### EXERCISE BRIEF:
Tally the lines in the records that contain the string "Select", with case counting, and reply with only that number.

### DATASET RECORDS:

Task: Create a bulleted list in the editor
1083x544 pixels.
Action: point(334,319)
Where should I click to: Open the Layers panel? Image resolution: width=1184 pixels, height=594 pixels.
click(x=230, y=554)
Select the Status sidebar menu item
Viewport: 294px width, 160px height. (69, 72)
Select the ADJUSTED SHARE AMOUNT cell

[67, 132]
==
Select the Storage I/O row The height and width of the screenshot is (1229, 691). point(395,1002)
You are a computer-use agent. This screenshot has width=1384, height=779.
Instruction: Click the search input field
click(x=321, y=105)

### COMPLETE ANSWER:
3